FOCIS also predicts that this would ultimately lead to unintended consequences including increased reliance on state services, social care funding and potential reduction in revenue for those unable to return to work or be reliant on other members of the family prevented from work due to care and support responsibilities.

 

If there were a proper investigation and drive for early neutral evaluation by way of alternative dispute resolution then the costs of the current clinical negligence system could be materially reduced without any new legislation.

 

The introduction of the duty of candour increased use of incident reporting, genuine desire by many Defendant specialist lawyers to grapple with issues early has led to an acceleration of settlements and a saving in Claimant's costs and the NHSR figures reflect that.
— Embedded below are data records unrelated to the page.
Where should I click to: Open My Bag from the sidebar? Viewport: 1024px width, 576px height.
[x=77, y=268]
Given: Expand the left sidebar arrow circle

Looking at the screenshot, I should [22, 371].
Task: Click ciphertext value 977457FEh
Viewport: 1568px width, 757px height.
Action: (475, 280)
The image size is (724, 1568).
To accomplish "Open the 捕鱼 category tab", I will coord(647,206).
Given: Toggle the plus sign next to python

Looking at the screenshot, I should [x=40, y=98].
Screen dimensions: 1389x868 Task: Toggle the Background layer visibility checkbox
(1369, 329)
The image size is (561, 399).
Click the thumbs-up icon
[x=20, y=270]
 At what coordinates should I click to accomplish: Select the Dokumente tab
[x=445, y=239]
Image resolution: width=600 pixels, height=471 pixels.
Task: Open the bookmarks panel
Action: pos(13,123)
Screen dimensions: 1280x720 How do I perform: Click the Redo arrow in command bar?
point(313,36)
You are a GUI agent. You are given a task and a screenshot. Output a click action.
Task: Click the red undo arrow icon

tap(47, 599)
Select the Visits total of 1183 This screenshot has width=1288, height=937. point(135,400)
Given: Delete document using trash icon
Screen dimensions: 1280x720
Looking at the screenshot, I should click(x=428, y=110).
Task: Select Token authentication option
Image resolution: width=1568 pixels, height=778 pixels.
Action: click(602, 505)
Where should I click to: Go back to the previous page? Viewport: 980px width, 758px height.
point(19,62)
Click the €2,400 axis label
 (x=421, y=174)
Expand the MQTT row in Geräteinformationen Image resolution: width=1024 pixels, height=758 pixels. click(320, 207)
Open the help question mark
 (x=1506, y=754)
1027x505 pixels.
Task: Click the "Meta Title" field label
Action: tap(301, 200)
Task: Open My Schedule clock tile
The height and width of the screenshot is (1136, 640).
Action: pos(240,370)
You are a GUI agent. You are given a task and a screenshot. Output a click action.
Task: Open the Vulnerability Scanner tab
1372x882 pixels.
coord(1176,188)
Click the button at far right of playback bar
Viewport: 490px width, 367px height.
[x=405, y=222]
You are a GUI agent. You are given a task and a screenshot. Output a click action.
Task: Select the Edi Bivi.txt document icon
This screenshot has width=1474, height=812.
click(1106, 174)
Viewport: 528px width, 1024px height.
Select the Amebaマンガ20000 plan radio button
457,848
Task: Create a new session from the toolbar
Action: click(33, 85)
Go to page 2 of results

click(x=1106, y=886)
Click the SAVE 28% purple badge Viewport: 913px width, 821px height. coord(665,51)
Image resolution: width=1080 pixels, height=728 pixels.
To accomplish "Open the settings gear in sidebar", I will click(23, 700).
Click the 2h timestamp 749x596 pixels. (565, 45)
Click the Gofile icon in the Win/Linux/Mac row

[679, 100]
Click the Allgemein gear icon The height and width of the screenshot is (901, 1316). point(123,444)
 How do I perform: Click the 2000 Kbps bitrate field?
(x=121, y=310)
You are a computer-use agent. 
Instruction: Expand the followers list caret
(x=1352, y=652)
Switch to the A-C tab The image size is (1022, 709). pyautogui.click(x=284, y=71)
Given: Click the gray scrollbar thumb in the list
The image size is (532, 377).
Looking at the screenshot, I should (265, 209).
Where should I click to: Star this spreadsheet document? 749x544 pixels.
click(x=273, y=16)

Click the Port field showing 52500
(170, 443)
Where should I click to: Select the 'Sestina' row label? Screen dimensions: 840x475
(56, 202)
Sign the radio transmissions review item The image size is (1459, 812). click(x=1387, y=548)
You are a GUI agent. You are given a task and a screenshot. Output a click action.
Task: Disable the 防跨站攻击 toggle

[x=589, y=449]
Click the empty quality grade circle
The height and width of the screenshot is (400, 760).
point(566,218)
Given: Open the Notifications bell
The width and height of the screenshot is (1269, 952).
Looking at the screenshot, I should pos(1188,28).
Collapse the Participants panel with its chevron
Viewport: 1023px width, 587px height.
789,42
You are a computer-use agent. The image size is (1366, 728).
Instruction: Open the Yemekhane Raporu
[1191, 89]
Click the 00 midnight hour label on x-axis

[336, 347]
The environment for claims resolution is already changing and will continue to change in a positive way if these trends continue.

 

FOCIS is of the view that further time should be allowed for current changes to continue to filter through the system.

 

Clinical negligence legal costs are a symptom of a failure to learn from past mistakes, not a diagnosis in themselves. If appropriately supported early investigation and learning is made a genuine end goal in adverse incident investigation, and related learning is disseminated effectively, the number, timescale and cost of claims will reduce. Also patient safety will be improved with a corresponding enhancement of trust in the system. The cultural shift can and should be achieved without diminishing citizens’ rights.